Graph Manifest
Manifest is probably and likely going to be edited and updated further taking into account the experience gained during the development.
Notes about result reproducibility
In any research, reproducibility is a critical parameter. It refers to the ability to achieve the same results when the same inputs are used. In our context, the reproducibility degree of a constructed graph is proportional to the number of limitations set during its construction.
Current approach
We currently combine the SpaCy model with a custom script that applies the maximum number of limitations to the graph construction process. This script is a strict algorithm that ensures consistent outputs for the same inputs. However, this approach has some disadvantages:
- Complexity of high-quality triplet extraction: Extracting high-quality triplets requires accounting for numerous linguistic cases, necessitating either extensive theoretical research or a less efficient trial-and-error method of modification and issue correction until achieving satisfactory results.

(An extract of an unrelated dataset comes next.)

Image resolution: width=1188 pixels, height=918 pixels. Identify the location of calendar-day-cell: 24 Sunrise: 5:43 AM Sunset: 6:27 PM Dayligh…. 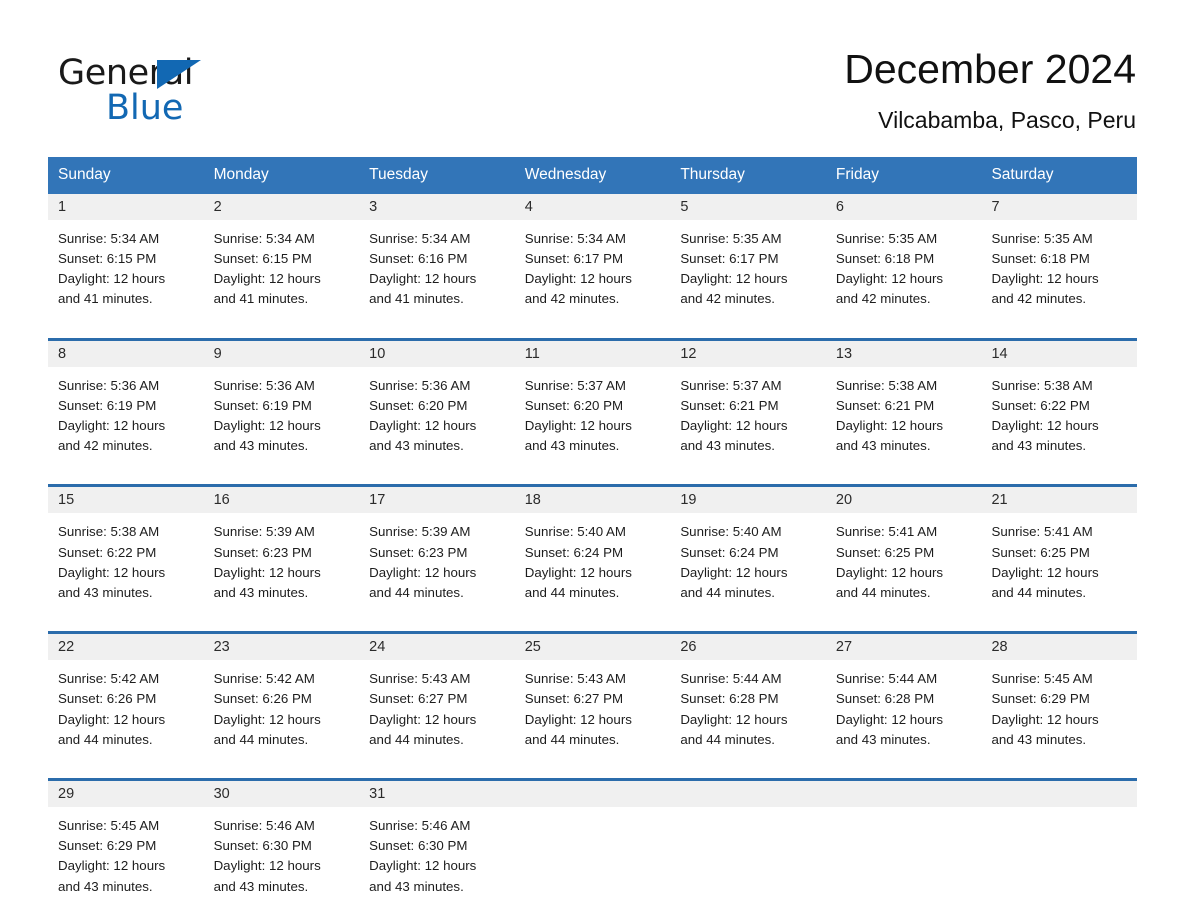
(437, 698).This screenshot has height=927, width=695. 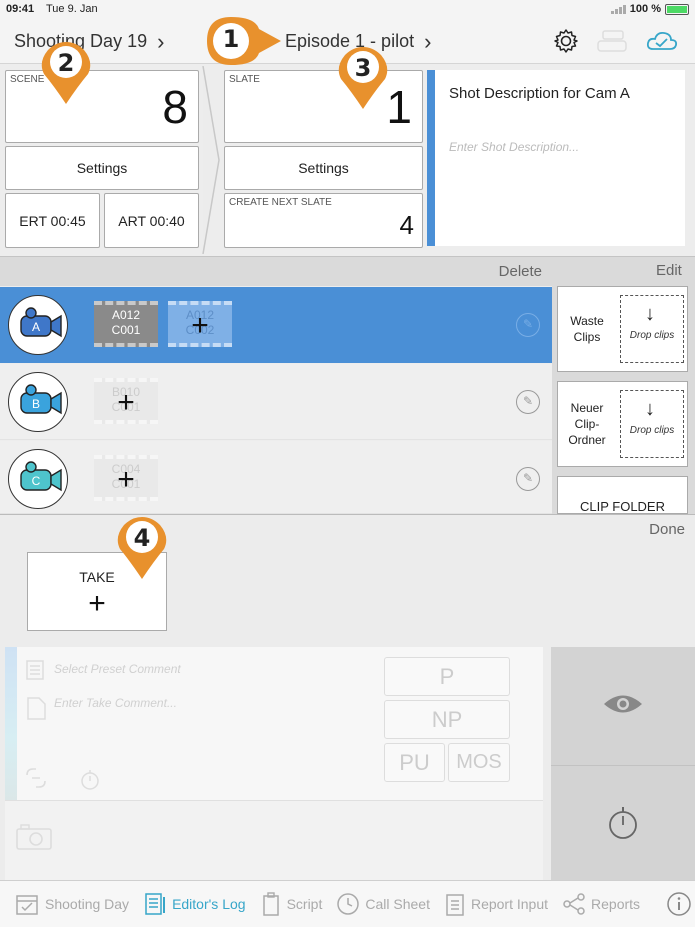 I want to click on edit-button: Edit, so click(x=669, y=270).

- Mechanistic nature: This mechanistic approach is not fully aligned with the criteria detailed later in this document.
Alternative approach
Conversely, eliminating all limitations on the text processing model results in unpredictable outcomes, differing with each attempt. This is also not ideal, as it prevents understanding how to improve the model for better results.
Balanced solution
To avoid these extremes, we introduce the following criteria to guide a balanced approach. These criteria allow for flexibility in choosing alternatives or correcting the approach while ensuring high-quality results and reproducibility.
Criteria for a correct graph
- Readability/Interpretation possibility:
- The primary criterion is the readability and analyzability of the graph. Since the product is designed for scientists, the graph should facilitate quick analysis and information gathering.
- Size:
- The graph should be manageable in size. Typically, an article comprises 5-10 pages of text, often including tables and charts, resulting in fewer pages of actual text. The corresponding number of links should be 30-50 at maximum.
- Clarity:
- Avoid loops (edges that begin and end at the same node) and multiple edges (more than one edge between the same nodes). Such graphs are easier to analyze, so similar cases should be minimized.
- Certainty:
- Avoid pronouns, as they lack context and complicate graph review. Entities should have consistent naming or be processed to ensure clarity.
- Informativity:
- The graph should contain only relevant information, minimizing incomprehensible or unnecessary entities. While informativity is subjective, it is essential to strive for clarity from a human perspective.
- Connectivity:
- Balance connectivity to avoid highly-connected unreadable graphs and low-connected graphs that fragment into subgraphs. Minimize the number of graph components and separate non-connected edges.
- Duplication-free:
- Merge similar nodes to reduce their number. For example, "Vitamin C" and "concentration of Vitamin C" should be combined into "Vitamin C."
- Contextity:
- Extract links not only from grammatical structures but also by analyzing the context and meaning of sentences and paragraphs. Contextual links are more valuable.